__WHAT IS BEING ASKED__. Restate word for word the line containing "[Аэратор Kosadaka многофункциональный" and each line that follows it, through the last line below, and nothing else.

(Records excerpted from a collection)
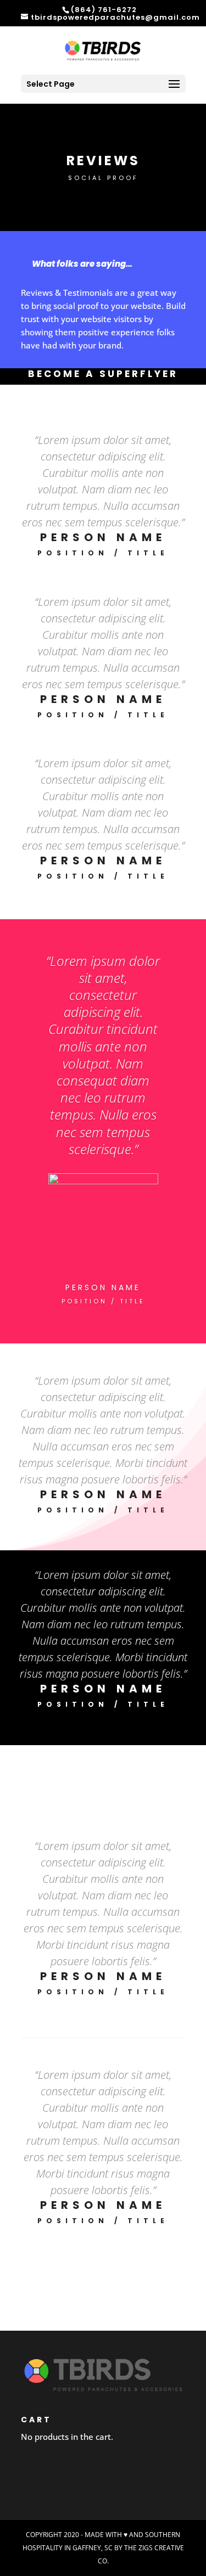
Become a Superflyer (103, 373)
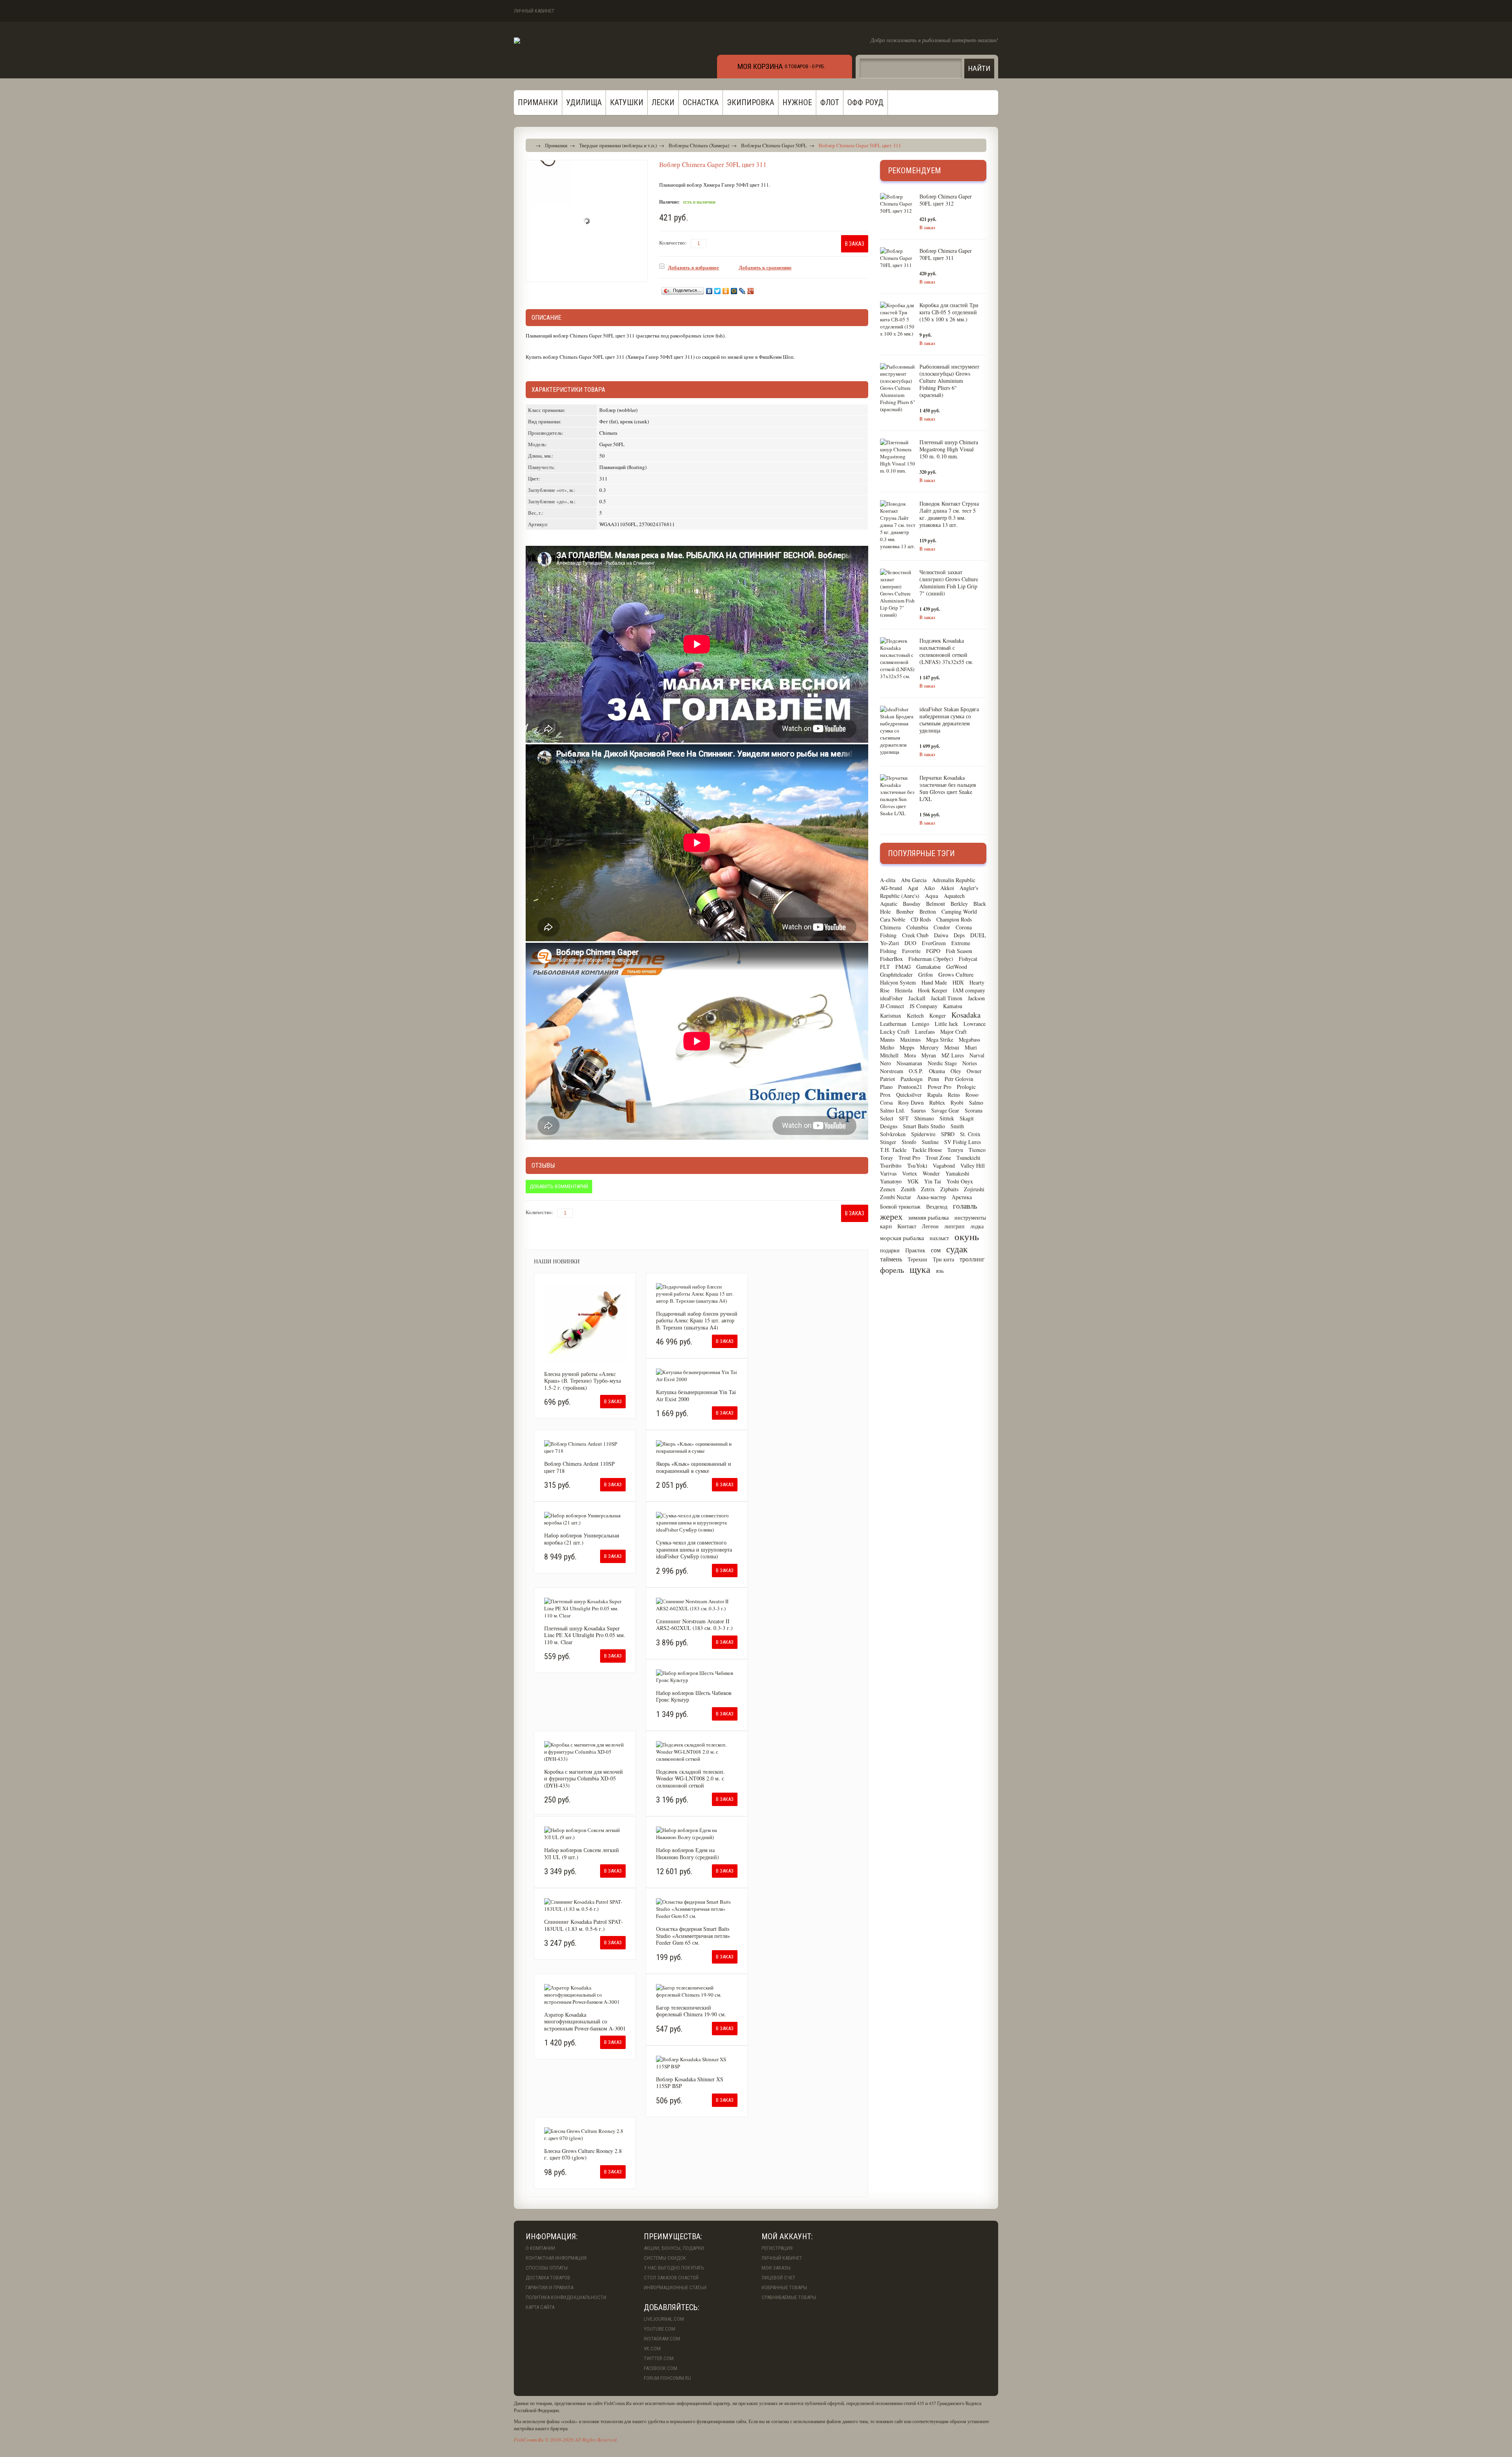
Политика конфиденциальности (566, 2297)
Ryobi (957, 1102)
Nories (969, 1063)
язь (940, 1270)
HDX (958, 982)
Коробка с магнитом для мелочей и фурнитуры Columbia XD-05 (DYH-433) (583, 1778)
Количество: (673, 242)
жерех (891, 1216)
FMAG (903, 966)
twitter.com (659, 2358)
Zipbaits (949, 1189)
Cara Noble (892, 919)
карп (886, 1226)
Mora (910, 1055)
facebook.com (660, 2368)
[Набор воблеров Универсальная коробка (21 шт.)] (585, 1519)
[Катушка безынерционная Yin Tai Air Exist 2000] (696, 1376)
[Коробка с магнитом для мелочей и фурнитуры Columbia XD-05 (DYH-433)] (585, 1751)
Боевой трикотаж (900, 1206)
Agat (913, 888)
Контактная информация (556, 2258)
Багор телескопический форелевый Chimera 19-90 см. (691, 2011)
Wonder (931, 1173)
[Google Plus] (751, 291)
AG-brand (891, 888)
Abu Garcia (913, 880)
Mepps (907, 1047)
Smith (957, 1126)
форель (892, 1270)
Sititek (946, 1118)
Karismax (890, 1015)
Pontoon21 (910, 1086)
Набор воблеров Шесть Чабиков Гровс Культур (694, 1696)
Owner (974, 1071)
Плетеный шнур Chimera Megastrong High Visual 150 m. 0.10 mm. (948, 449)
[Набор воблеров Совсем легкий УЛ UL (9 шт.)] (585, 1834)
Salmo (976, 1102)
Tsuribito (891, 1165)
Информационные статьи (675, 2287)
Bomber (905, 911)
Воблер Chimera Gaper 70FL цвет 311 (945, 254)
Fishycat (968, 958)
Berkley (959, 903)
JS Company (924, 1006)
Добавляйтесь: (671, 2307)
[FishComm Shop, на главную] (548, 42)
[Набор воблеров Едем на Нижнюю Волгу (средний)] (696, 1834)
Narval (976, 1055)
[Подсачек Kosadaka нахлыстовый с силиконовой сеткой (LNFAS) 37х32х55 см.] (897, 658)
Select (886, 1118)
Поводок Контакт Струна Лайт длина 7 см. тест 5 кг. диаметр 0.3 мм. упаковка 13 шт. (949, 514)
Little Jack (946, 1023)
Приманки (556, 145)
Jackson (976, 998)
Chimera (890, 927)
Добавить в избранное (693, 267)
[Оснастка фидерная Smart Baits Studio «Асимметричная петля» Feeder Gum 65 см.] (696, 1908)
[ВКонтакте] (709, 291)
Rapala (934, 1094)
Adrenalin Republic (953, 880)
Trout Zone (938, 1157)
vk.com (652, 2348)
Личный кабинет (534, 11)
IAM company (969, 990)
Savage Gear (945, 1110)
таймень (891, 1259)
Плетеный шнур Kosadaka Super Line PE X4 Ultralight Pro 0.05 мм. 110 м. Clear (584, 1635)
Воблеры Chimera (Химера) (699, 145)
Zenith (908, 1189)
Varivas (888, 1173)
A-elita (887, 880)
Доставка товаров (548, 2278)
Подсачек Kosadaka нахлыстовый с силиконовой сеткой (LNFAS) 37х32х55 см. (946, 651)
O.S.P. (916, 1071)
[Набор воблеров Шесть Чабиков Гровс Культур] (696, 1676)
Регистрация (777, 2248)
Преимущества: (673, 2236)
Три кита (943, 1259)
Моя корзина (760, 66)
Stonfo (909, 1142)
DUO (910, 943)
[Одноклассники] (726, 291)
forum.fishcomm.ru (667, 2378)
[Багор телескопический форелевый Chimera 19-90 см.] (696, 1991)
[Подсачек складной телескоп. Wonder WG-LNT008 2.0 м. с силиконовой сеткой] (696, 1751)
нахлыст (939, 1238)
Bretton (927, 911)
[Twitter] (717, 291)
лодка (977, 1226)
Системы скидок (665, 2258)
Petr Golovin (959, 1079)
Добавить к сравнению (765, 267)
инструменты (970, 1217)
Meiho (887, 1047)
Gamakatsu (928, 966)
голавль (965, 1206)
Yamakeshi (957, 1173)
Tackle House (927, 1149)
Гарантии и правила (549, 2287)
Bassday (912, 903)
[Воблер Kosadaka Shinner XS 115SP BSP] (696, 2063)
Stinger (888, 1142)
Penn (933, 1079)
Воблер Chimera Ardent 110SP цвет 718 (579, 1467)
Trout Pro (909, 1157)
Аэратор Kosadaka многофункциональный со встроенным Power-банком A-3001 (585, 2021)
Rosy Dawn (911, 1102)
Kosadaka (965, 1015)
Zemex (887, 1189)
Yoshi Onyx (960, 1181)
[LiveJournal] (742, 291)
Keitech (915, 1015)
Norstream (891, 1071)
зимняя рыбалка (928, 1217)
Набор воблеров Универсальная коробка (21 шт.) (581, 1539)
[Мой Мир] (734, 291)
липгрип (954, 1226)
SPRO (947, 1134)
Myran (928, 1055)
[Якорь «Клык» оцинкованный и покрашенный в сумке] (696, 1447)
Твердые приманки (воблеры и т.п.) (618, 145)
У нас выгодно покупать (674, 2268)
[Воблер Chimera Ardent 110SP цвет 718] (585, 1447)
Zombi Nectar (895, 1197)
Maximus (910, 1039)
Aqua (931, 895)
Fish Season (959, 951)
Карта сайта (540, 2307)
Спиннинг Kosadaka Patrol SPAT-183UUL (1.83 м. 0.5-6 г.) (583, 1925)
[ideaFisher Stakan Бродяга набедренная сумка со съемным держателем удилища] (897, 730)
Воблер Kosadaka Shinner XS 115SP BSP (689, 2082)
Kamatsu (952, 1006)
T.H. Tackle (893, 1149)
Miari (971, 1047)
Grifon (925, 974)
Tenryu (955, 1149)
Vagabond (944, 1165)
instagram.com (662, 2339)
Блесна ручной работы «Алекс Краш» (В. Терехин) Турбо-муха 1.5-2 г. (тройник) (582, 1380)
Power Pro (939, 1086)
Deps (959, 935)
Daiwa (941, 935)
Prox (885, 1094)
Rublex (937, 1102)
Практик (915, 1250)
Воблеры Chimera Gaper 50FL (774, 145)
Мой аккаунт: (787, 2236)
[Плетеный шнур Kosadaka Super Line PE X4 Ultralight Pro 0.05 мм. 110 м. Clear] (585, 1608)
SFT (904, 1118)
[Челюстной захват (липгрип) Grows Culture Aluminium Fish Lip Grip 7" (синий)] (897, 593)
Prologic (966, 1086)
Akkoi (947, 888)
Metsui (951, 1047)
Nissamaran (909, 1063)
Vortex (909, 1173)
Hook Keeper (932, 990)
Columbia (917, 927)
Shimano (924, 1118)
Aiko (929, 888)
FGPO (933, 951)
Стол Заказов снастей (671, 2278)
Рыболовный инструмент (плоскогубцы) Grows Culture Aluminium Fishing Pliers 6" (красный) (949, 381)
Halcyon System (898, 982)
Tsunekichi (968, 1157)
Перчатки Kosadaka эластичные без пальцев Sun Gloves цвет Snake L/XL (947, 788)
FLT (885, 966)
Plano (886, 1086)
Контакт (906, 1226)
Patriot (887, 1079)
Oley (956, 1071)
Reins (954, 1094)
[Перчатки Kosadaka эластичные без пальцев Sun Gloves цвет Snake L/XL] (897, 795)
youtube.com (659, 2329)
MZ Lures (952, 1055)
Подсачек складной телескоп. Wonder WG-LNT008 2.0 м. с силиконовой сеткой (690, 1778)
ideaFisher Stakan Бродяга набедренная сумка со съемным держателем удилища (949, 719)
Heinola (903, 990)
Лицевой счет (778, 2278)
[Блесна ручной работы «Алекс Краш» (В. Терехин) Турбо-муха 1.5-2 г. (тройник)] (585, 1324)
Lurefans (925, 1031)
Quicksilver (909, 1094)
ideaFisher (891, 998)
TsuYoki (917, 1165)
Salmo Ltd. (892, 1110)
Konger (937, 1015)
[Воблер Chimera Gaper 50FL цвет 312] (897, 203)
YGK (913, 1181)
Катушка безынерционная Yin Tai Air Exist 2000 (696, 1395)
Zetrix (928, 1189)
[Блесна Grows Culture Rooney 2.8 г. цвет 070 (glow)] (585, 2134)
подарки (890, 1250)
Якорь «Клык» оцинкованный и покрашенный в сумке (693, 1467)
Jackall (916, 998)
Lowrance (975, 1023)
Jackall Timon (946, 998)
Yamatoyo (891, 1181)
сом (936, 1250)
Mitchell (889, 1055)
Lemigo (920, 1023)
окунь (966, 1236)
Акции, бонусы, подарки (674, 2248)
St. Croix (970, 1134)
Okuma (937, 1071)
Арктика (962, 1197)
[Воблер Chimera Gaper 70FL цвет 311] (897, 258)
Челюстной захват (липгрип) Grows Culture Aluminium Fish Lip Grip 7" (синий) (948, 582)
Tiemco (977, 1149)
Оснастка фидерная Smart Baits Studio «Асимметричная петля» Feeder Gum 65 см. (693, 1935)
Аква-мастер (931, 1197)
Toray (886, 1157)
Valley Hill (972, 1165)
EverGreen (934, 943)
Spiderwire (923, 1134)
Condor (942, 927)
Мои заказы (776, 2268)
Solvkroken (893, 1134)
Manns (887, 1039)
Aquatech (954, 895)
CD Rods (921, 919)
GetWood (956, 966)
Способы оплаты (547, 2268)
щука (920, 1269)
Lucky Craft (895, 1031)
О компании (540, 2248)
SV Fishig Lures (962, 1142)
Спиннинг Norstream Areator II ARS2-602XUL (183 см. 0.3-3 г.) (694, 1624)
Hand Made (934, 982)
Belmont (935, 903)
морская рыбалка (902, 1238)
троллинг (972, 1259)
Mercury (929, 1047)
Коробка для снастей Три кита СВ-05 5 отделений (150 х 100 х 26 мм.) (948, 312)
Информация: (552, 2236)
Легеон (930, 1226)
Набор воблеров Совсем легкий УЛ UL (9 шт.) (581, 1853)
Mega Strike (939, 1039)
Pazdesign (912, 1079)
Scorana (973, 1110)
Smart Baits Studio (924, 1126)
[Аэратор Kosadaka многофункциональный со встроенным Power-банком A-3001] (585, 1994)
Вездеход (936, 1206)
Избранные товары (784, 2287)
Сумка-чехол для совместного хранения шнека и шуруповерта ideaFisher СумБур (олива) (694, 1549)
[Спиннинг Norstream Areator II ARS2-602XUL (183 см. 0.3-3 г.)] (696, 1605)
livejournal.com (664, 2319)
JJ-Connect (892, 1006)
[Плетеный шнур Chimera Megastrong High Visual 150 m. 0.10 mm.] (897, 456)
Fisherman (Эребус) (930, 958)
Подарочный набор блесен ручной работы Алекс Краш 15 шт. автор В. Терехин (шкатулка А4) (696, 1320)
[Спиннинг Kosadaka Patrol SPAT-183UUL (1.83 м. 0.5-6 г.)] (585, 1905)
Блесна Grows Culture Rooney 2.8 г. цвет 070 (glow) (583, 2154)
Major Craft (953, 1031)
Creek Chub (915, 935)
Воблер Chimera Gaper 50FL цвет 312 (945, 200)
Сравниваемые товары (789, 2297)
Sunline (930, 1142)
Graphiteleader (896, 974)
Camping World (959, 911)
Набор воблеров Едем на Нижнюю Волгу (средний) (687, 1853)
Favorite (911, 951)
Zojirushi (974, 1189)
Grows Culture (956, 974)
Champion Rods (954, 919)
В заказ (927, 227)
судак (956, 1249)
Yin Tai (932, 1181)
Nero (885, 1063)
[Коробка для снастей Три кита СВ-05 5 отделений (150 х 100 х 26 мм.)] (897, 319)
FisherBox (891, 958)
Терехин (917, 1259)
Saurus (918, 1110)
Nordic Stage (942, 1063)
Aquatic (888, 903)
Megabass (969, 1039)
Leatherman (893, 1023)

__SOLUTION TO THIS EXERCISE__.
[Аэратор Kosadaka многофункциональный со встроенным Power-банком A-3001] (585, 1994)
Вездеход (936, 1206)
Избранные товары (784, 2287)
Сумка-чехол для совместного хранения шнека и шуруповерта ideaFisher СумБур (олива) (694, 1549)
[Спиннинг Norstream Areator II ARS2-602XUL (183 см. 0.3-3 г.)] (696, 1605)
livejournal.com (664, 2319)
JJ-Connect (892, 1006)
[Плетеный шнур Chimera Megastrong High Visual 150 m. 0.10 mm.] (897, 456)
Fisherman (Эребус) (930, 958)
Подарочный набор блесен ручной работы Алекс Краш 15 шт. автор В. Терехин (шкатулка А4) (696, 1320)
[Спиннинг Kosadaka Patrol SPAT-183UUL (1.83 м. 0.5-6 г.)] (585, 1905)
Блесна Grows Culture Rooney 2.8 г. цвет 070 (glow) (583, 2154)
Major Craft (953, 1031)
Creek Chub (915, 935)
Воблер Chimera Gaper 50FL цвет 312 (945, 200)
Сравниваемые товары (789, 2297)
Sunline (930, 1142)
Graphiteleader (896, 974)
Camping World (959, 911)
Набор воблеров Едем на Нижнюю Волгу (средний) (687, 1853)
Favorite (911, 951)
Zojirushi (974, 1189)
Grows Culture (956, 974)
Champion Rods (954, 919)
В заказ (927, 227)
судак (956, 1249)
Yin Tai (932, 1181)
Nero (885, 1063)
[Коробка для снастей Три кита СВ-05 5 отделений (150 х 100 х 26 мм.)] (897, 319)
FisherBox (891, 958)
Терехин (917, 1259)
Saurus (918, 1110)
Nordic Stage (942, 1063)
Aquatic (888, 903)
Megabass (969, 1039)
Leatherman (893, 1023)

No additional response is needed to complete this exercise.